Sayfa Alıntısı:
▽
Son zamanlarda bu önem kavranıldığı için değiştirilen isimlere tekrar dönüş yapıldığı da bir gerçektir. Türkiye’de Karabuynuzlar isimli yerleşim birimleri mevcuttur. İlimiz Serik ilçesinde Karabuynuzlar köyü adında bir köy vardır.

Yörüklerde birde ak çadır ve kara çadır hikayesi var. Ak çadıra Yörüklerin yöneticisi ve bürokrasisi oturur. Kara çadıra ise halk otururdu. Buradaki renkler ise statü belirtmektedir.

B.Mahalle adları:

Köyümüzün 4 tane mahallesi vardır. Bunlardan birincisi Karabuynuzlar Mahallesidir. Köy ismi bu mahalle adı ile söylenmektedir. Şimdi sıra ile bunları inceleyelim.
△
Kaynak Malzeme:
▽
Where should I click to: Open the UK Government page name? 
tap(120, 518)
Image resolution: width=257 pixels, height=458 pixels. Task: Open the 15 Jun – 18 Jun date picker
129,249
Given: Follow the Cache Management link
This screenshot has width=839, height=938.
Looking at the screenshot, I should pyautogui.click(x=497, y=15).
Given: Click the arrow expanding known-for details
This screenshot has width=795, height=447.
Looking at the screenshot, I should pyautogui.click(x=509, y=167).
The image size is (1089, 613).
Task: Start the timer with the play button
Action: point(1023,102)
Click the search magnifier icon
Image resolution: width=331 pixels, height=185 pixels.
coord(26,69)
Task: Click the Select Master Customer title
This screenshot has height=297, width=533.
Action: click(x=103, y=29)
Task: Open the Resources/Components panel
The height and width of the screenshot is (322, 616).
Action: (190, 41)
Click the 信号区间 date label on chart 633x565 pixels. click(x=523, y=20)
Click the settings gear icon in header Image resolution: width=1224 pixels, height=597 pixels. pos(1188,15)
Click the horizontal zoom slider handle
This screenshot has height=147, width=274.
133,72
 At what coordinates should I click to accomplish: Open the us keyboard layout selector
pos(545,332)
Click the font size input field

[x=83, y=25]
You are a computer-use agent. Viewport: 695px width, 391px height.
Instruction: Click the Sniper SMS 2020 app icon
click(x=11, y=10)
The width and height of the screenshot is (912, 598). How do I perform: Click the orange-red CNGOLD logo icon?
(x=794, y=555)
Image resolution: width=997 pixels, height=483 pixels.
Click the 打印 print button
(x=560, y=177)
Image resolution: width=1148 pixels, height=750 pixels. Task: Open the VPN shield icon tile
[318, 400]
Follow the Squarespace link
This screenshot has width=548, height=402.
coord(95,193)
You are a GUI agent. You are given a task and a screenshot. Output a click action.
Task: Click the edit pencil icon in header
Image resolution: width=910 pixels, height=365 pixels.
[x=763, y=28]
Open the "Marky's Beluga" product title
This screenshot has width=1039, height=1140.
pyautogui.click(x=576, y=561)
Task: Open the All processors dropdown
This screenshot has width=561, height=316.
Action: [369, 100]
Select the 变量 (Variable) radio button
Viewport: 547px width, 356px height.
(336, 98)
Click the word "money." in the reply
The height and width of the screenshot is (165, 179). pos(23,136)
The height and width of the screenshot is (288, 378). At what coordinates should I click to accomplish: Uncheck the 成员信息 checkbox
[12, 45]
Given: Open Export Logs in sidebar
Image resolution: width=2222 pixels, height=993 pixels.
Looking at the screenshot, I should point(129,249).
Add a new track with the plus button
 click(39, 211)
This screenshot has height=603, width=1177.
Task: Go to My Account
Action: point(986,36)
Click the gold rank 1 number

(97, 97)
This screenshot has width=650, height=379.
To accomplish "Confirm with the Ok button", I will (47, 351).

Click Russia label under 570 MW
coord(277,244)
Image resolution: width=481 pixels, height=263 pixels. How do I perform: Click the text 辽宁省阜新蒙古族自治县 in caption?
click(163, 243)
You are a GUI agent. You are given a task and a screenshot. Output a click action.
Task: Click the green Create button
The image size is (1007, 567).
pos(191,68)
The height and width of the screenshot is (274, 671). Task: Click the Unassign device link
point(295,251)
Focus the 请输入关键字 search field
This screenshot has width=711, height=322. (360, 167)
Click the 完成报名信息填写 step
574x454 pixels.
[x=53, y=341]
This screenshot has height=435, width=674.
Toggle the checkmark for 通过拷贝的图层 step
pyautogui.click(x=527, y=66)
△
Yönerge 1: Listede "Click Russia label under 570 MW" ifadesinin geçtiği satırdan başlayıp listenin sonuna kadar olan satırları, "step" yerine "stage" koyarak ve geri kalan her şeyi aynen bırakarak yeniden yaz.
Yönerge 2: Köy ve mahalle adlarını anlatan metni kaldığı yerden devam ettir.
Listenin metinle hiçbir ilgisi yoktur.

Yazılı Yanıt 1:
Click Russia label under 570 MW
coord(277,244)
Image resolution: width=481 pixels, height=263 pixels. How do I perform: Click the text 辽宁省阜新蒙古族自治县 in caption?
click(163, 243)
You are a GUI agent. You are given a task and a screenshot. Output a click action.
Task: Click the green Create button
The image size is (1007, 567).
pos(191,68)
The height and width of the screenshot is (274, 671). Task: Click the Unassign device link
point(295,251)
Focus the 请输入关键字 search field
This screenshot has width=711, height=322. (360, 167)
Click the 完成报名信息填写 stage
574x454 pixels.
[x=53, y=341]
This screenshot has height=435, width=674.
Toggle the checkmark for 通过拷贝的图层 stage
pyautogui.click(x=527, y=66)

Yazılı Yanıt 2:
1.Karabuynuzlar Mahallesi: Köye adını veren merkez mahalledir. Bu mahallenin adı ve anlamı, kimler tarafından kurulduğu yukarda anlatılmıştır. Bu mahallenin köyün merkez mahallesidir. Kurucu aşiret önce Gülallar’a, sonra Avsallar beyleri idaresindeki Ahmet Efendi suyunun doğusuna ve batısına konmuşlar. Sularını Ahmet Efendi suyundan almışlardır.Daha sonra Avsallar Beylerinin isteği ile şimdiki bulunduğu yere yerleşmişlerdir. Mahalle halkından bazıları da Senirden Kakaçların eski mezarlının güney tarafındaki tepenin başına Nebilerin Kışla denilen yere konmuşlardır. Bu mahalle halkının bir kısmı da buradan göçüp gelmişlerdir. Her iki yerde de hâlâ ev yıkıkları bulunmaktadır. Sularını da Elmalı dereden almışlardır. İlk yerleşme Karabuynuzlar mahallesinin olduğu yere (dibeğin başına) olmuştur. Suyu da kendilerinin yaptığı derenin başındaki çeşmeden almışlardır. Kaynaklarda tam belirtilmese de yaptığım araştırmalara göre tahminen 1825 yılları civarında gelip buralara yerleştiklerini tahmin ediyorum. Köyün adı bu mahallenin adı ile söylenmektedir.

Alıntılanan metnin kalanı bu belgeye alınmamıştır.